Thao Rosemary, T Do
| Thao Rosemary, T Do |
Thao Rosemary, T Do1
Kang Ko2
1Basic & Translational Sciences, University of Pennsylvania, School of Dental Medicine; 2Periodontics, University of Pennsylvania, School of Dental Medicine
Introduction
Interleukin-33 (IL33) is an alarmin cytokine released by endothelial and epithelial cells in response to cell stress and injury1,3. IL33 has been studied largely in the context of inflammation, but little is known about its expression pattern and biological significance during oral wound healing1,3,4,5,7. Fibroblasts have recently emerged as an important player in regulating immune response at oral barrier sites2,6,7. Thus, we sought to test the hypothesis that oral fibroblasts, unlike skin fibroblasts, are a major expresser of IL33 during oral wound healing with potential significance for modulating immune response.
Methods
8-10 weeks old IL33eGFP reporter mice with B6 background were used. To examine baseline IL33 expression, scalp skin, buccal mucosa, palate, and tongue were harvested, processed for frozen embedding, and immune-stained using primary K14, IL33, and/or GFP antibodies.

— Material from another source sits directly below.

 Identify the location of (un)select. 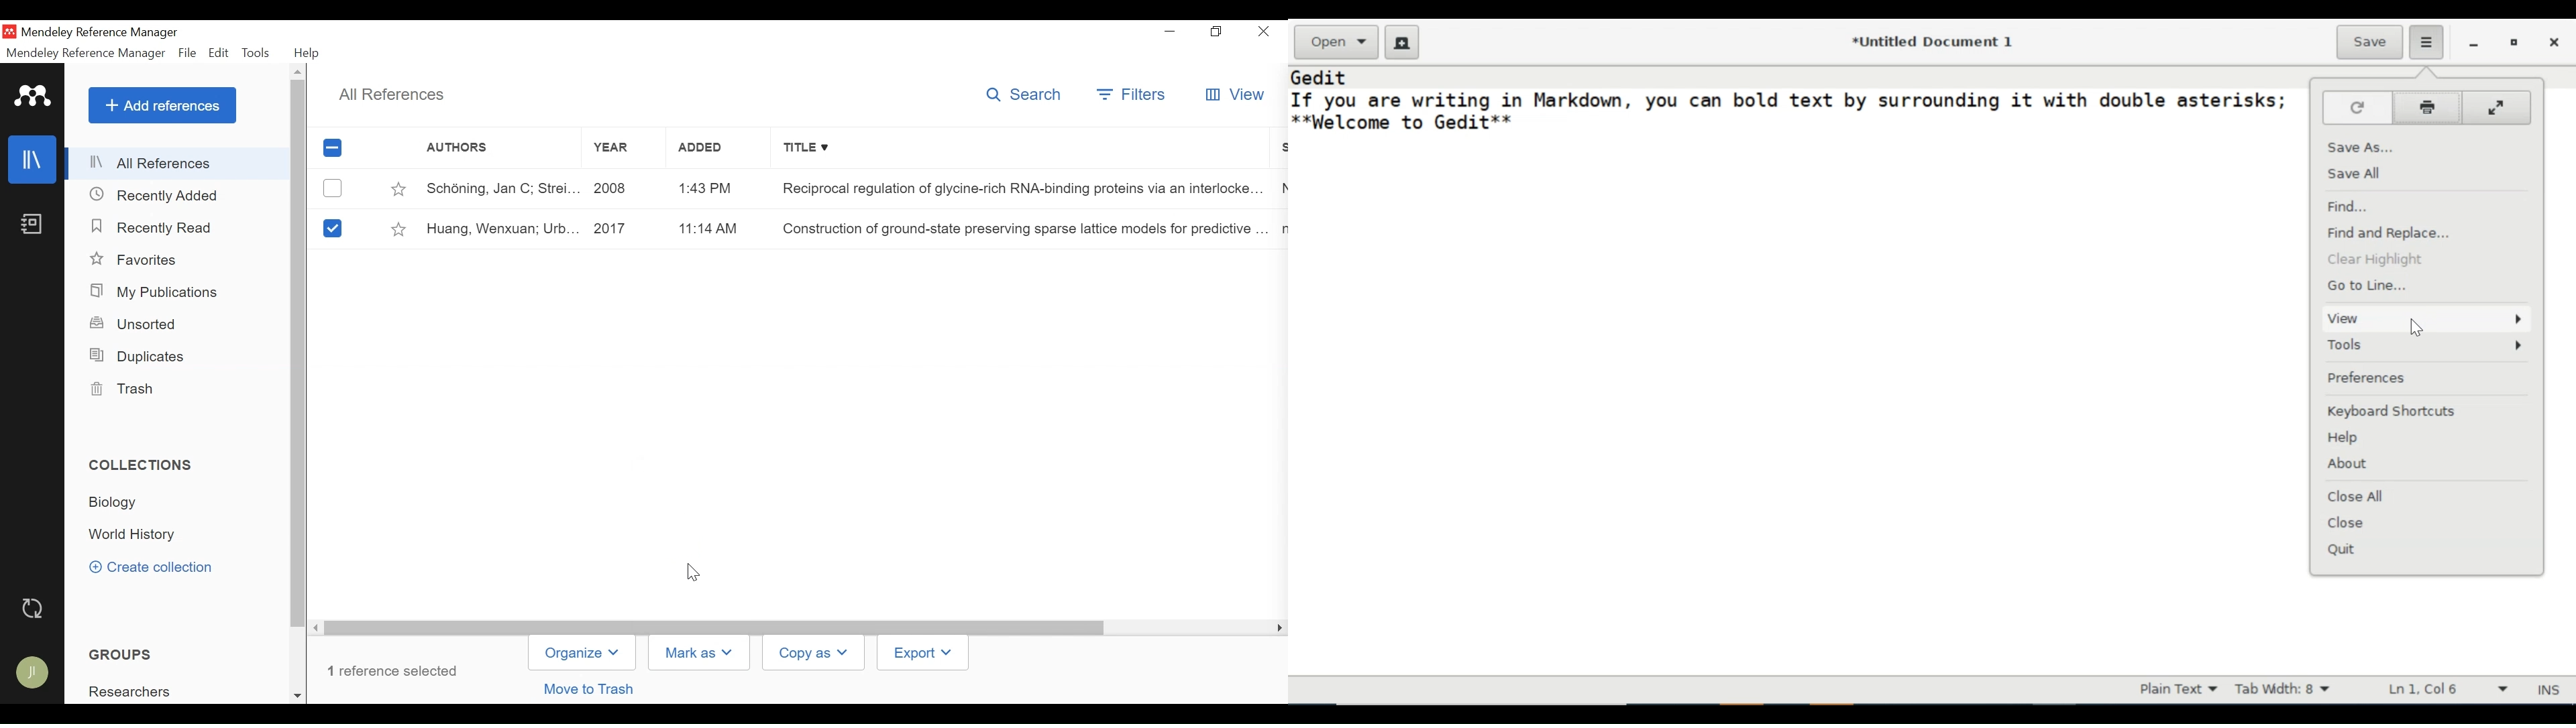
(332, 188).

In another experiment, mice received 1mm oral wound and healed for 2, 4, and 6 days, and the wound samples were isolated and processed in paraffin (N=6 each). IL33+GFP+ cells were counted from epithelial and connective tissues. IL33+ cells in different tissue compartments were counted and compared by post-operative healing days using one-way ANOVA test. *P<0.05 was used to determine statistical significance.
Results
IL33 was highly expressed in the lamina propria of palatal gingiva and buccal mucosa, but not in the epithelial layer. Tongue had overall minimal IL33 expression. In contrast to oral tissues, scalp skin had IL33 expression that was restricted to epidermis and hair follicles. When oral wound healing was examined, IL33 expression was rapidly decreased and slowly recovered in lamina propria over 6 day healing period (P<0.05). In contrast, oral suprabasal epithelial cells transiently expressed IL33 which was completely diminished upon re-epithelialization (P<0.05).
Conclusion
Constitutive expression of IL33 in oral fibroblasts suggests that oral mucosa is primed to elicit an inflammatory response before full-thickness injury is inflicted, which contrasts with skin. The results indicate that IL33+ oral fibroblasts may be a crucial player in rapid immune response to ultimately expedite healing process.